MNeMoNiCuZ / joy-caption-batch

A batch captioning tool for joy_caption
MIT License
64 stars 7 forks source link

[Feature request] Use a different huggingface model for llama, not requiring sign-in #8

Closed MNeMoNiCuZ closed 1 week ago

kalle07 commented 1 week ago

eg llava-v1.5 llava-v1.6 or llava-llama-3-8b

may we need the mmproj file ???

let us use it like in kobold https://github.com/LostRuins/koboldcpp

MNeMoNiCuZ commented 1 week ago

eg llava-v1.5 llava-v1.6 or llava-llama-3-8b

may we need the mmproj file ???

let us use it like in kobold https://github.com/LostRuins/koboldcpp

Umm, I don't quite understand what you are saying.

But yes, being able to change the CLIP and LLM is the intent of this feature request.

I don't understand what you linked with kobold.

MNeMoNiCuZ commented 1 week ago

Added support for 2 models.
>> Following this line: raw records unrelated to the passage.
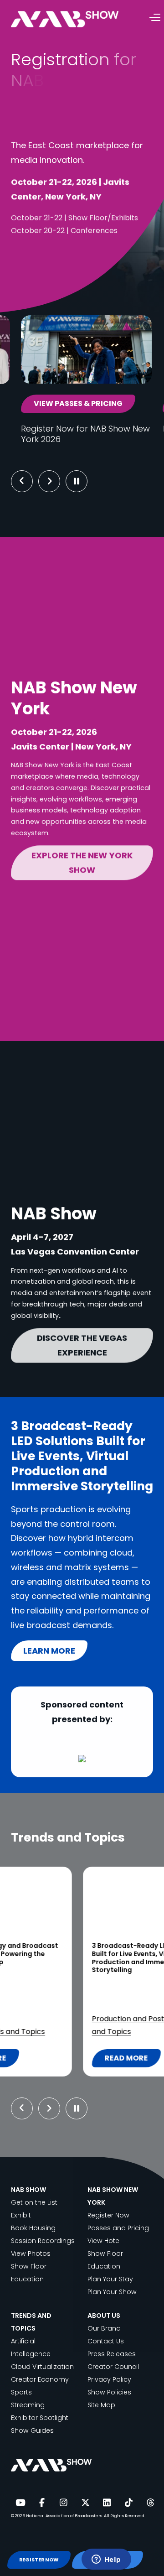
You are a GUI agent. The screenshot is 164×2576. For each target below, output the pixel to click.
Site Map (101, 2404)
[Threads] (150, 2503)
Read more (61, 2060)
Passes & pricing (61, 283)
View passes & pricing (78, 403)
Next (56, 481)
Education (27, 2279)
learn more (49, 1650)
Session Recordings (43, 2240)
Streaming (74, 2019)
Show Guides (32, 2430)
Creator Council (113, 2366)
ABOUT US (103, 2315)
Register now (54, 252)
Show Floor (28, 2266)
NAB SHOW (28, 2189)
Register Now (108, 2215)
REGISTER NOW (38, 2559)
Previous (22, 481)
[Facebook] (42, 2503)
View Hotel (104, 2240)
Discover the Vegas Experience (82, 1344)
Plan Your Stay (110, 2279)
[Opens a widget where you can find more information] (106, 2560)
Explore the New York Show (82, 861)
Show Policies (109, 2392)
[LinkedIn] (107, 2503)
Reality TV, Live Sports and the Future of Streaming (77, 1950)
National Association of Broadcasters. (64, 2516)
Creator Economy (40, 2379)
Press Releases (111, 2353)
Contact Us (105, 2341)
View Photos (31, 2253)
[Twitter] (85, 2503)
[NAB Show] (78, 19)
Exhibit (21, 2215)
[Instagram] (63, 2503)
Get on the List (34, 2202)
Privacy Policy (109, 2379)
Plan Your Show (112, 2291)
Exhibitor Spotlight (39, 2417)
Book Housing (33, 2228)
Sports (39, 2019)
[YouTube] (20, 2503)
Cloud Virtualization (42, 2366)
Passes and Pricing (118, 2228)
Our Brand (104, 2328)
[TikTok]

It can easily be configured. One is for Low VRAM use, and one is for high.

kalle07 commented 1 week ago

kobold is usual an LLM gui .. but it has the ability to load any model with the mmproject file to recognize images

so now we can choose models without any huggingface account ?

MNeMoNiCuZ commented 1 week ago

kobold is usual an LLM gui .. but it has the ability to load any model with the mmproject file to recognize images

so now we can choose models without any huggingface account ?

I see, okay. I don't know how to do that setup, but if you want to add it, feel free!

You can change to any huggingface model you wish. This was always the case, but I exposed it a bit higher up now:

# Clip path
CLIP_PATH = "google/siglip-so400m-patch14-384"

# Model paths based on VRAM usage
if LOW_VRAM_MODE:
    MODEL_PATH = "unsloth/llama-3-8b-bnb-4bit"
else:
    MODEL_PATH = "unsloth/Meta-Llama-3.1-8B"

I also added a low VRAM model option that can be used for faster speeds or lower VRAM GPUs.